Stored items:
☆ ☆ ☆
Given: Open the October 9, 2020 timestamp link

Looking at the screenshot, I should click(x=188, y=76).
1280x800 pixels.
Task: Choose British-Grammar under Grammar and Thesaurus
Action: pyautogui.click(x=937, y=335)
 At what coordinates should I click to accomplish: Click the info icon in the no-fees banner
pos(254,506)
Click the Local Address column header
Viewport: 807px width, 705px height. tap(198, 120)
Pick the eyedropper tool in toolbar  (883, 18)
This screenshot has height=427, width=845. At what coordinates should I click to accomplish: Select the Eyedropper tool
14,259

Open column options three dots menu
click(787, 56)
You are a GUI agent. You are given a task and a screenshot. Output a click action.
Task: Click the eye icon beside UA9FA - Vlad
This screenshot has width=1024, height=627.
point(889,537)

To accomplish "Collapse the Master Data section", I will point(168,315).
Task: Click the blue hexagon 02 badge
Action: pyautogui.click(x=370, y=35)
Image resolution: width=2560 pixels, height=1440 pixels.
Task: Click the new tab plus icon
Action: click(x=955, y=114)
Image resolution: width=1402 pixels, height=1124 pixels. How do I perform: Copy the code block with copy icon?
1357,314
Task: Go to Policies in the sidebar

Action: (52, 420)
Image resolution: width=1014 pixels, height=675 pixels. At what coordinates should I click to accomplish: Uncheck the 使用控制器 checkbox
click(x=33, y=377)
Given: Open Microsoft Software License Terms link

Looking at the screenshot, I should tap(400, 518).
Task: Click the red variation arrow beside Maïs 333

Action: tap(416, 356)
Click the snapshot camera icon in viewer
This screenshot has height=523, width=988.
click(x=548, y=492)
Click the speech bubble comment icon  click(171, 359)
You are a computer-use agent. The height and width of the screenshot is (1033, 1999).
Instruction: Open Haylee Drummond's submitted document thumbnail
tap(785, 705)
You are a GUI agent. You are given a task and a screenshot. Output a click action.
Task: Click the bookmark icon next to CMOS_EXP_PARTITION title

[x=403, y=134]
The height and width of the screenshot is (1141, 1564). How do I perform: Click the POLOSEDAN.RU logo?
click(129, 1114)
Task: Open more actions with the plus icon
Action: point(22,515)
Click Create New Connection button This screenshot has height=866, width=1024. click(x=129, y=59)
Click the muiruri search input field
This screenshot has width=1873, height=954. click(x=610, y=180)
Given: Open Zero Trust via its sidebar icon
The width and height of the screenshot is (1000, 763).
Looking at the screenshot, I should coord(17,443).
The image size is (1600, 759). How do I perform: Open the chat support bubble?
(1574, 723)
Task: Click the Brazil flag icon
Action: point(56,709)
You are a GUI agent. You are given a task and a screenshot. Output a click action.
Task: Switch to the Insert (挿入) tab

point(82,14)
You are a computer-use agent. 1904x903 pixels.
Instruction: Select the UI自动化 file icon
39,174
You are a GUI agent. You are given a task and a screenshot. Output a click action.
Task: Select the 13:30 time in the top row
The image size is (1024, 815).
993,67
☆ ☆ ☆
EXERCISE
Without leaving anything out, give the entries again exactly.

THE ANSWER
Given: Open the October 9, 2020 timestamp link

Looking at the screenshot, I should click(x=188, y=76).
1280x800 pixels.
Task: Choose British-Grammar under Grammar and Thesaurus
Action: pyautogui.click(x=937, y=335)
 At what coordinates should I click to accomplish: Click the info icon in the no-fees banner
pos(254,506)
Click the Local Address column header
Viewport: 807px width, 705px height. tap(198, 120)
Pick the eyedropper tool in toolbar  (883, 18)
This screenshot has height=427, width=845. At what coordinates should I click to accomplish: Select the Eyedropper tool
14,259

Open column options three dots menu
click(787, 56)
You are a GUI agent. You are given a task and a screenshot. Output a click action.
Task: Click the eye icon beside UA9FA - Vlad
This screenshot has width=1024, height=627.
point(889,537)

To accomplish "Collapse the Master Data section", I will point(168,315).
Task: Click the blue hexagon 02 badge
Action: pyautogui.click(x=370, y=35)
Image resolution: width=2560 pixels, height=1440 pixels.
Task: Click the new tab plus icon
Action: click(x=955, y=114)
Image resolution: width=1402 pixels, height=1124 pixels. How do I perform: Copy the code block with copy icon?
1357,314
Task: Go to Policies in the sidebar

Action: (52, 420)
Image resolution: width=1014 pixels, height=675 pixels. At what coordinates should I click to accomplish: Uncheck the 使用控制器 checkbox
click(x=33, y=377)
Given: Open Microsoft Software License Terms link

Looking at the screenshot, I should tap(400, 518).
Task: Click the red variation arrow beside Maïs 333

Action: tap(416, 356)
Click the snapshot camera icon in viewer
This screenshot has height=523, width=988.
click(x=548, y=492)
Click the speech bubble comment icon  click(171, 359)
You are a computer-use agent. The height and width of the screenshot is (1033, 1999).
Instruction: Open Haylee Drummond's submitted document thumbnail
tap(785, 705)
You are a GUI agent. You are given a task and a screenshot. Output a click action.
Task: Click the bookmark icon next to CMOS_EXP_PARTITION title

[x=403, y=134]
The height and width of the screenshot is (1141, 1564). How do I perform: Click the POLOSEDAN.RU logo?
click(129, 1114)
Task: Open more actions with the plus icon
Action: point(22,515)
Click Create New Connection button This screenshot has height=866, width=1024. click(x=129, y=59)
Click the muiruri search input field
This screenshot has width=1873, height=954. click(x=610, y=180)
Given: Open Zero Trust via its sidebar icon
The width and height of the screenshot is (1000, 763).
Looking at the screenshot, I should coord(17,443).
The image size is (1600, 759). How do I perform: Open the chat support bubble?
(1574, 723)
Task: Click the Brazil flag icon
Action: point(56,709)
You are a GUI agent. You are given a task and a screenshot. Output a click action.
Task: Switch to the Insert (挿入) tab

point(82,14)
You are a computer-use agent. 1904x903 pixels.
Instruction: Select the UI自动化 file icon
39,174
You are a GUI agent. You are given a task and a screenshot. Output a click action.
Task: Select the 13:30 time in the top row
The image size is (1024, 815).
993,67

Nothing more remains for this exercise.